== TRECHO

Por Edu Carvalho, compartilhado de Projeto Colabora –
Morador da Rocinha cria conjunto de normas como proteção diante da violência de policiais e traficantes nas favelas cariocas
“No beco escuro explode a violência”, cantavam os Paralamas do Sucesso em 1988. Três décadas depois, a canção de Bi Ribeiro e Herbert Viana ainda explica o atual Brasil, sobretudo a cidade do Rio de Janeiro, desde fevereiro sob intervenção federal, decretada após uma onda de índices negativos da segurança. Para se ter uma ideia, desde 16 de fevereiro até o dia 16 de julho, foram registrados mais de 4 mil tiroteios*. O cano das armas? Apontado para as diversas favelas espalhadas pela cidade. Quem está preparado?
“Na minha casa sempre deixo uma cama forrada no chão”, conta Nice Alves, alagoana de 35 anos e que mora na Rocinha há dez anos. Sua casa fica na Dioneia, uma das localidades que mais registra conflitos, na comunidade que há nove meses convive com a insegurança. Neste período, a Rocinha contabiliza mais de 50 mortes e 25 tiroteios. Resumidamente: não dá para dormir.

====
== LINHAS

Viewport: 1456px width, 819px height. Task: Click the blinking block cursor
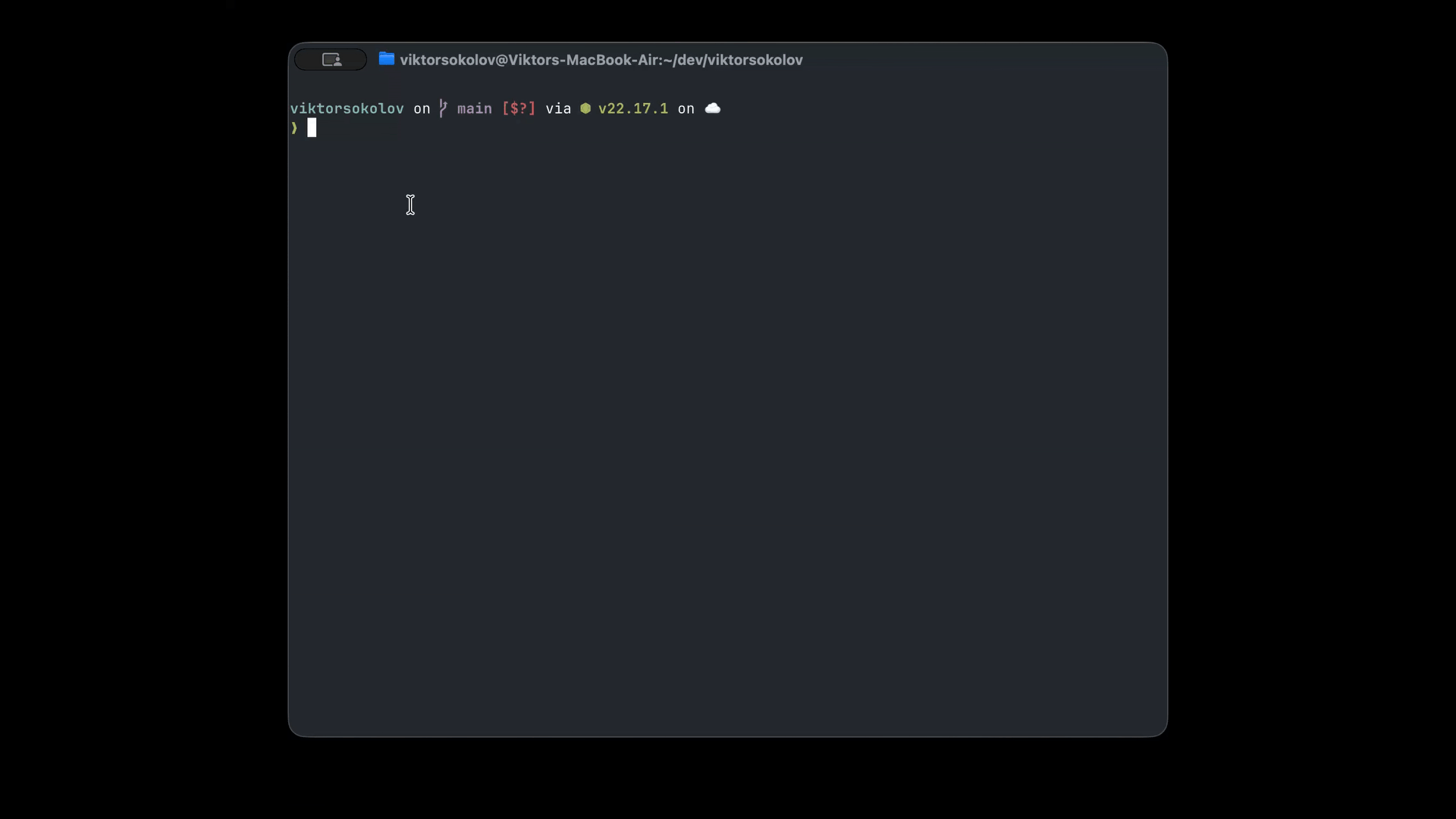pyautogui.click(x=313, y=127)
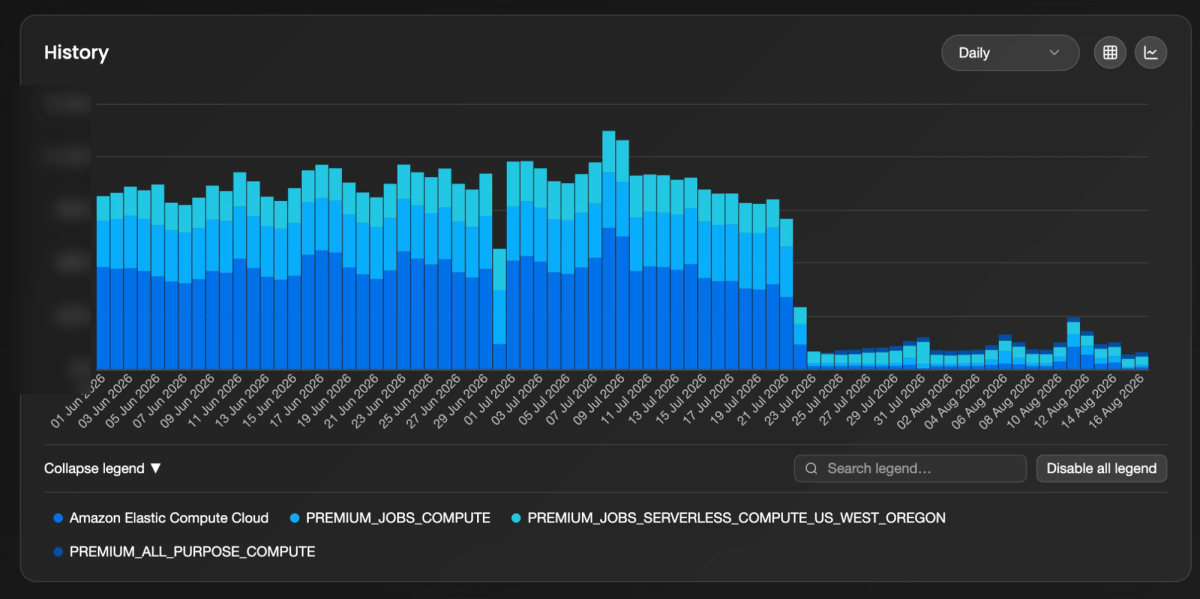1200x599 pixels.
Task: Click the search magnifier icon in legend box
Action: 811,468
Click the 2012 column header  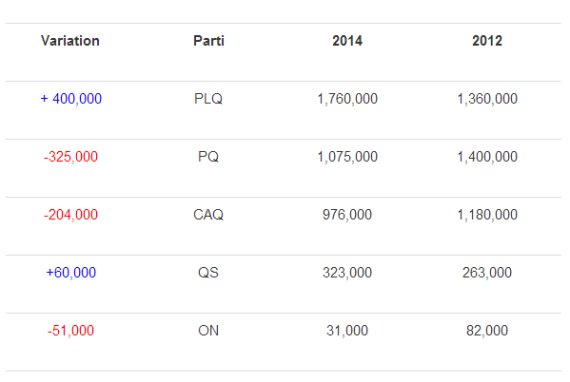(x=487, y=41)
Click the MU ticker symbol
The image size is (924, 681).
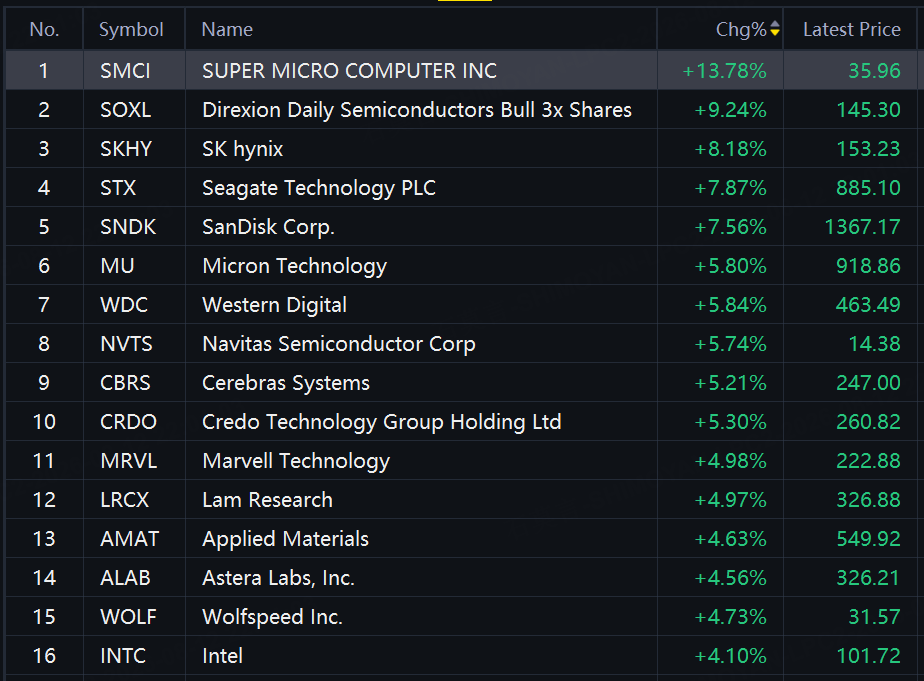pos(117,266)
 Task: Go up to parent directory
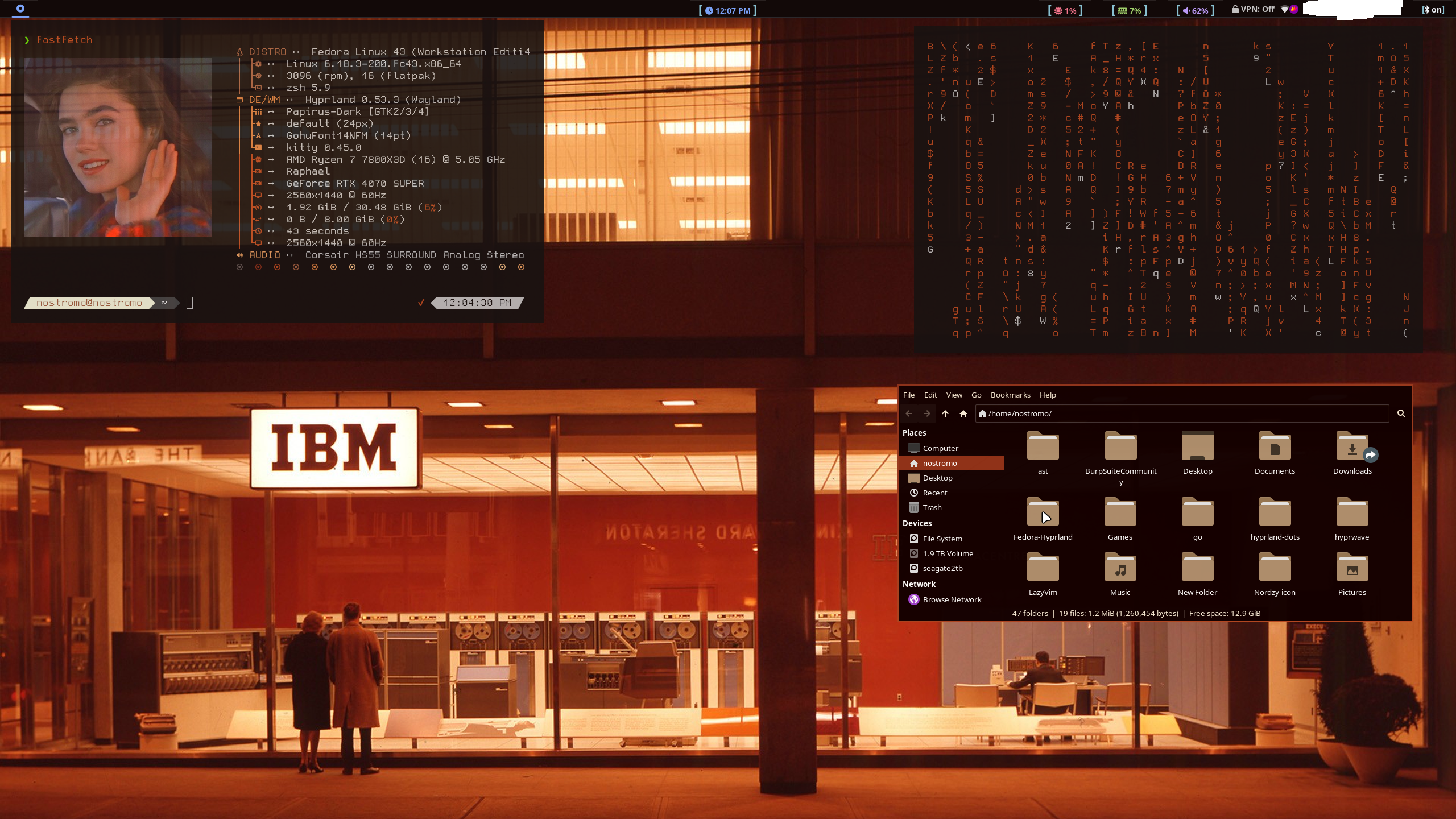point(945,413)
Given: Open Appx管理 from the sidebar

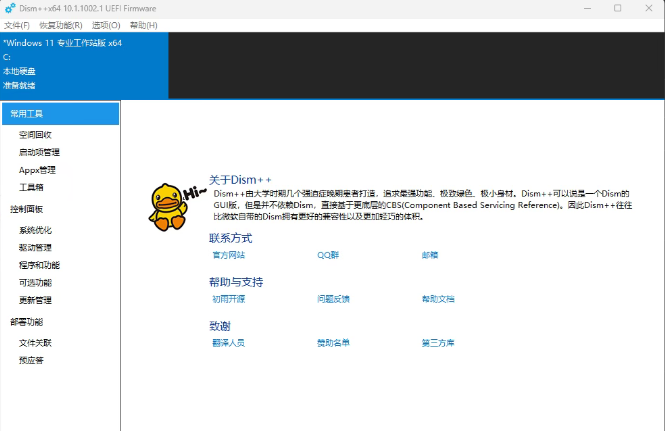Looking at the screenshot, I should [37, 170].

====
== LINHAS

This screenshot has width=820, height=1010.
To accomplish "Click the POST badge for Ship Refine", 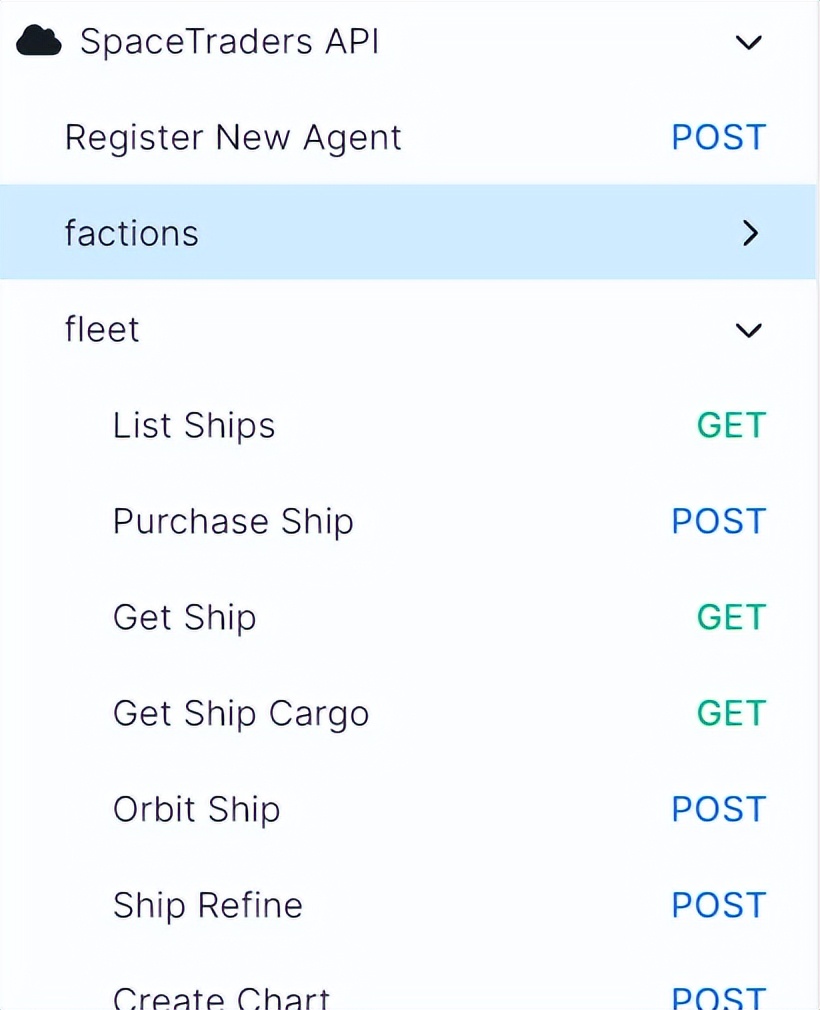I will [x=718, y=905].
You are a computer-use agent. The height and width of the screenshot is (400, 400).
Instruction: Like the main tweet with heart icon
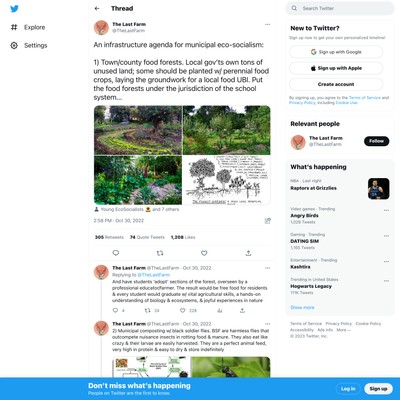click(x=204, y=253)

====

- O QUE FAZER
(1) Diga se cada afirmação concorda com o trecho, respondendo sim ou não e citando as palavras dele que decidem: (a) Nice Alves mora na Rocinha há dez anos; (b) a intervenção federal no Rio de Janeiro começou em julho; (c) a Rocinha contabiliza mais de 50 mortes no período mencionado.
(2) Liste, por favor, todas as pessoas que o trecho cita individualmente pelo nome.

- RESPOSTAS
(1)
(a) Sim: "mora na Rocinha há dez anos".
(b) Não: "desde fevereiro sob intervenção federal".
(c) Sim: "a Rocinha contabiliza mais de 50 mortes e 25 tiroteios".

(2) Edu Carvalho, Bi Ribeiro, Herbert Viana, Nice Alves